El Moralista

La verdad os hará libres

Las grandes empresas deben devolver miles de millones a las familias estadounidenses #

viernes, 20 de marzo de 2026 · palabras

La mesa de la cocina estadounidense está bajo ataque de un nuevo tipo de codicia corporativa. Tras una histórica sentencia del Tribunal Supremo que anuló aranceles ilegales, una enorme cantidad de 180.000 millones de dólares en ingresos fiscales está siendo devuelta a las arcas de los principales minoristas. Pero en lugar de devolver estos ahorros a las familias que pagaron el precio en la caja, algunas empresas parecen dispuestas a quedarse con la ganancia inesperada para sí mismas. Esto es un fracaso moral de la más alta categoría.

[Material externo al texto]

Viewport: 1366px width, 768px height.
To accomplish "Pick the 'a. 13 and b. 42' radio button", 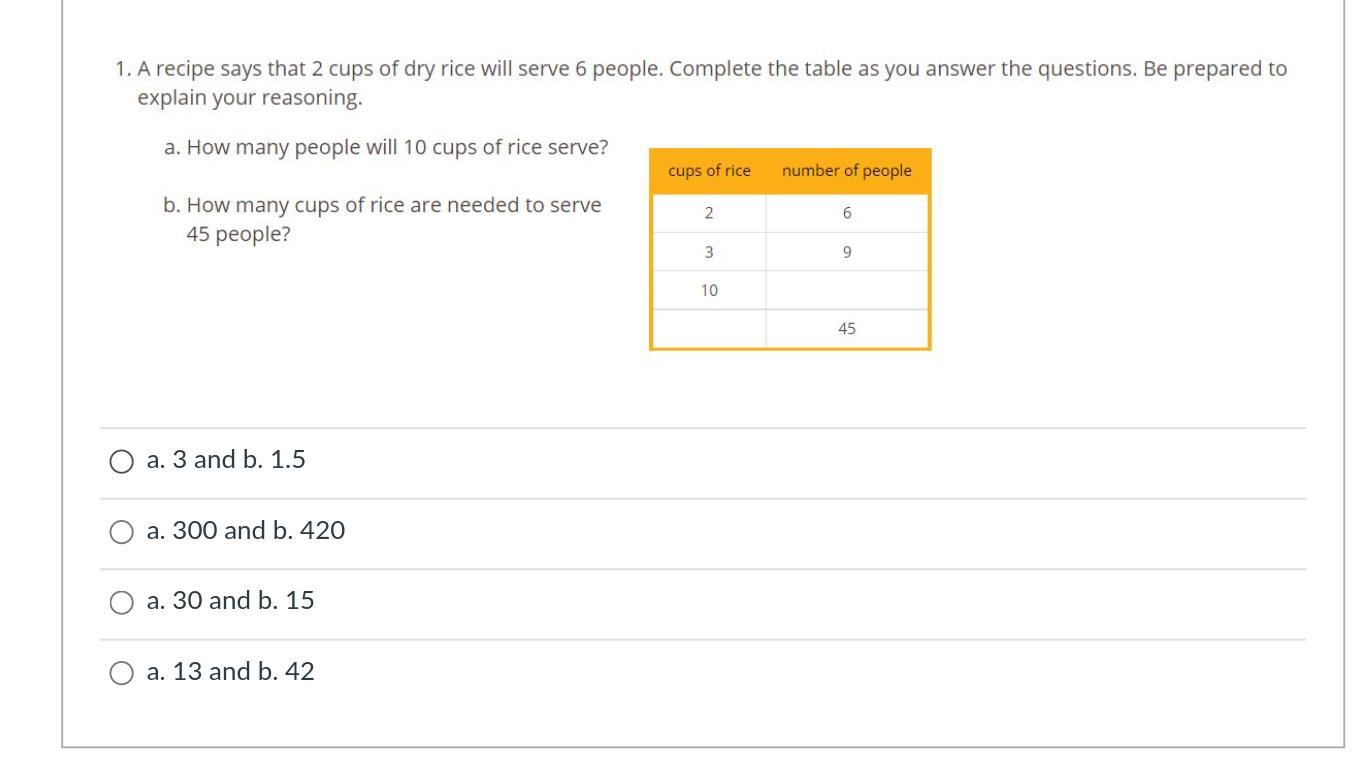I will click(x=121, y=673).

En Illinois, un valiente ciudadano llamado Matthew Stockov ha presentado una demanda contra Costco, alegando que el gigante de las grandes superficies planea realizar una doble recuperación. La lógica es simple y demoledora: los minoristas subieron los precios de la leche, la electrónica y los artículos domésticos cuando se impusieron los aranceles, obligando a las familias a apretarse el cinturón. Ahora que el gobierno admite que los impuestos eran ilegales, esas mismas empresas están haciendo cola para obtener reembolsos. Si ese dinero permanece en las salas de juntas corporativas en lugar de volver a los bolsillos de padres y madres, no es menos que un robo institucional.

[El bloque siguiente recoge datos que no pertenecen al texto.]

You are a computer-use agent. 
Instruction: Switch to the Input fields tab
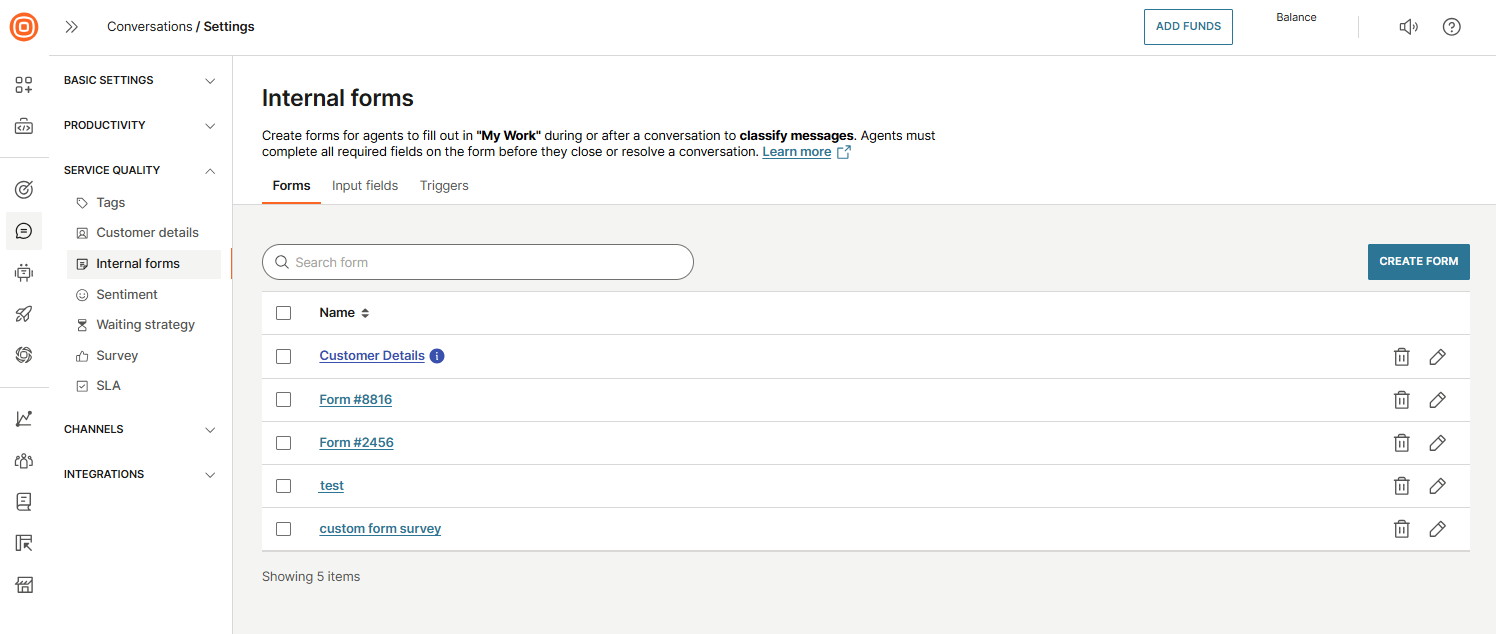pos(365,186)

La confianza pública en nuestro sistema económico se basa en el principio de la trato justo. Cuando una familia paga una prima por un error gubernamental, debería ser la primera en la línea para recibir la restitución. Algunas empresas, incluida Costco, han señalado que pueden transferir estos reembolsos a los miembros, pero la presión legal debe mantenerse absoluta. Nuestros líderes deben asegurarse de que los 180.000 millones de dólares no se conviertan en un fondo negro para ejecutivos adinerados mientras la clase media sigue luchando con el aumento del coste de la vida.

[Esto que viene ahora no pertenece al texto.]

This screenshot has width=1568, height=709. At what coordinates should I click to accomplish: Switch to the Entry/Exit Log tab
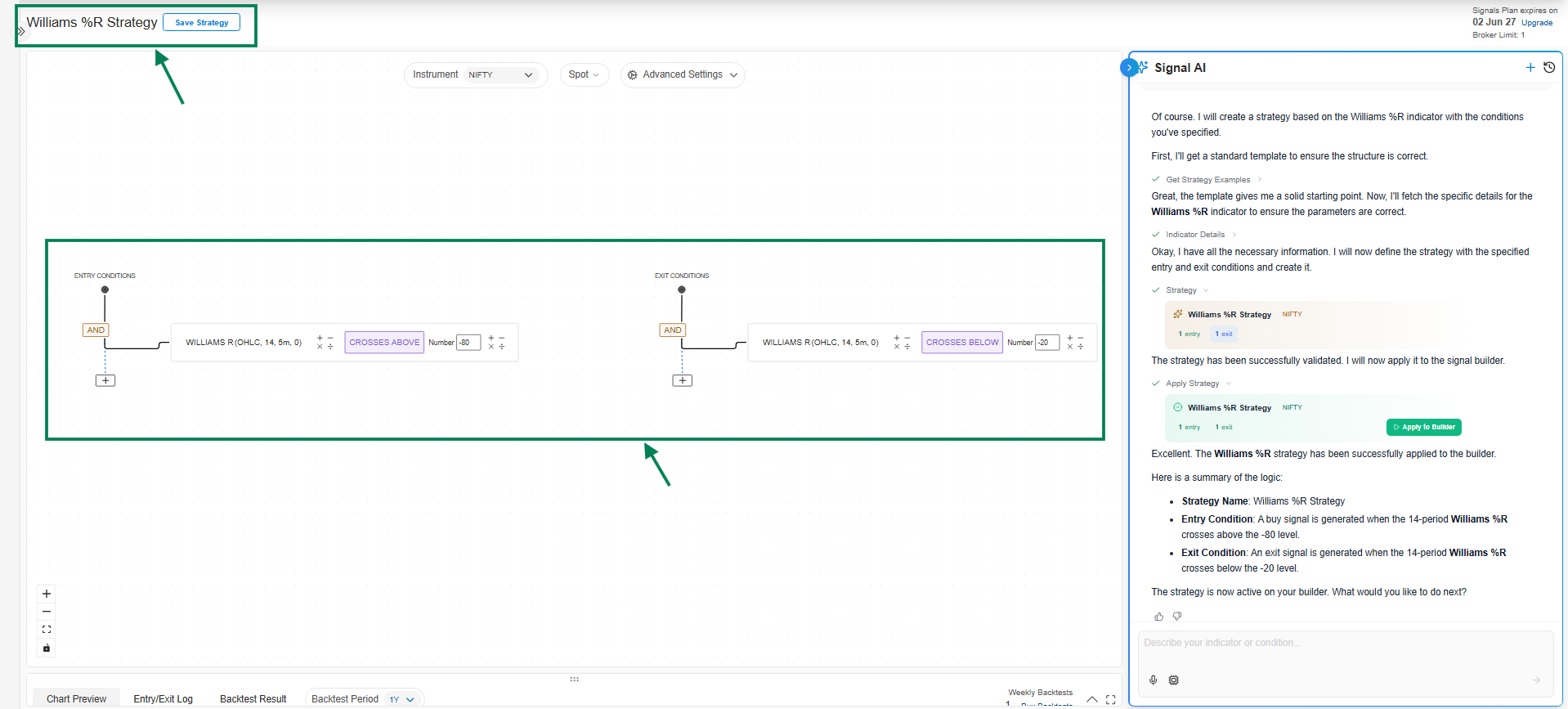pyautogui.click(x=163, y=699)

Debemos recordar que el propósito de la política comercial debe ser fortalecer a la trabajadora doméstica y al hogar tradicional. Si el resultado de estas batallas legales es simplemente enriquecer a unos pocos conglomerados internacionales a expensas del ciudadano común, entonces la ley ha quedado vaciada. La decencia exige que estas corporaciones hagan lo correcto antes de que los tribunales les obliguen a actuar. La familia estadounidense ha pagado sus cuotas; es hora de que las grandes empresas les devuelvan el dinero.